Texto:
========================================================================

À Professora Laura Valladão de Mattos e ao Professor Antonio Rodrigues de Freitas
Junior, membros da banca de qualificação, pelos comentários que estimularam relevantes
reflexões para a continuidade da pesquisa e para a definição dos rumos desta tese.
Ao Professor Diogo Coutinho, pelo estímulo e pelo apoio na concretização do
período de pesquisa na Escola de Direito da Universidade de Harvard.
Ao Professor Yochai Benkler, pela acolhida no período de pesquisa na Escola de
Direito da Universidade de Harvard, pelas estimulantes conversas e sugestões, que foram
centrais na elaboração desta tese, e pelas aulas ministradas, que despertaram em mim uma
perspectiva crítica sobre a relação entre tecnologia e trabalho.
À Janine Berg e à Professora Juliet Schor, pela disponibilidade em compartilhar
informações sobre as pesquisas com trabalhadores da Amazon Mechanical Turk e da Uber
e pelos diálogos que foram centrais na formatação dos estudos de caso desenvolvidos nesta
tese.
Ao Ministério Público do Trabalho, nas pessoas de Ronaldo Curado Fleury, Sandra
Lia Simón e Fabio Fernando Pássari, pelo estímulo para pesquisar o tema objeto deste
trabalho e pelo apoio institucional para o período de pesquisa na Escola de Direito da
Universidade de Harvard, essencial para a elaboração desta tese.
À minha mãe Tânia, ao meu pai Wilson e ao meu irmão Murilo, pelo amor, pelo
carinho, pela compreensão nas minhas ausências e pelo suporte para que eu trilhasse o
caminho que optei. Ao meu sobrinho Davi, por arrancar sorrisos mesmo nos momentos mais
improváveis.
Ao André e à Laura, amigos de mais de década e fundamentais na minha opção de
vida pelo Direito do Trabalho, pelo amor, pelo carinho, pelo companheirismo, pelas
inúmeras horas de conversa sobre o tema pesquisado nesta tese e pela atenciosa e zelosa
leitura deste trabalho.

========================================================================

Dados brutos:
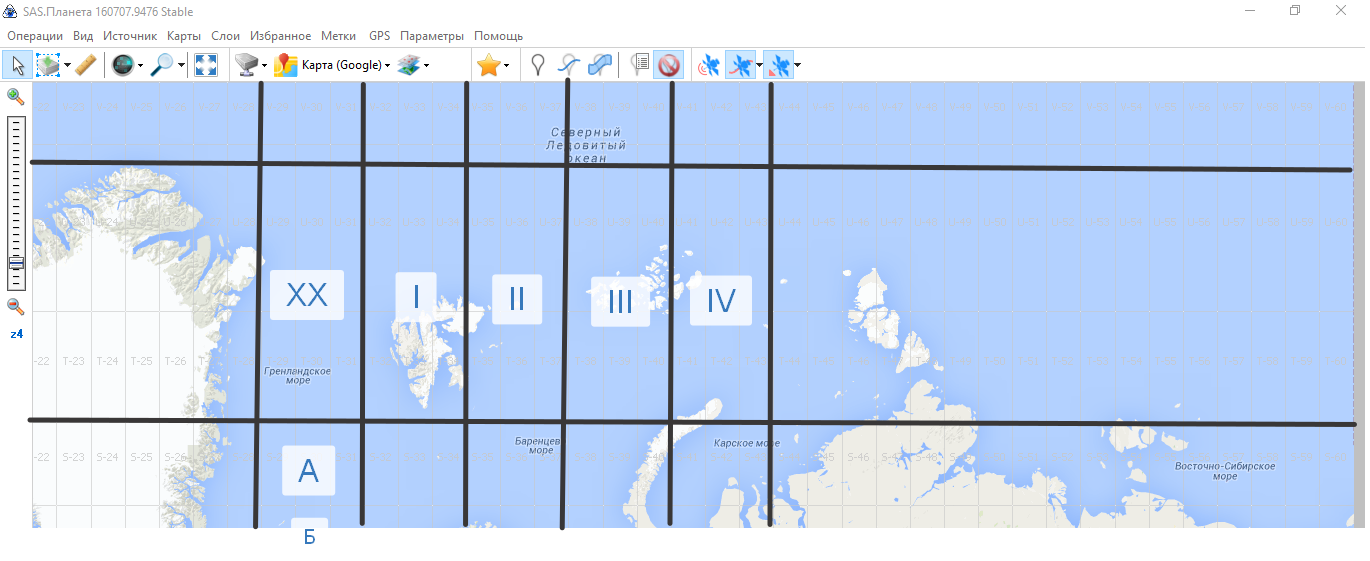Select the arrow cursor move tool
Viewport: 1370px width, 561px height.
click(x=17, y=66)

========================================================================

Exercícios:
1. Responda com base no texto:
(a) Quem eram os membros da banca de qualificação?
(b) Com trabalhadores de quais empresas foram feitas as pesquisas de Janine Berg e da Professora Juliet Schor?
(c) Qual é o nome do sobrinho?
2. Transcreva do texto, sem nenhuma alteração, tudo desde "Ao Professor Yochai" até "tecnologia e trabalho.".

Respostas corretas:
1.
(a) A Professora Laura Valladão de Mattos e o Professor Antonio Rodrigues de Freitas Junior.
(b) Amazon Mechanical Turk e Uber.
(c) Davi.

2.
Ao Professor Yochai Benkler, pela acolhida no período de pesquisa na Escola de
Direito da Universidade de Harvard, pelas estimulantes conversas e sugestões, que foram
centrais na elaboração desta tese, e pelas aulas ministradas, que despertaram em mim uma
perspectiva crítica sobre a relação entre tecnologia e trabalho.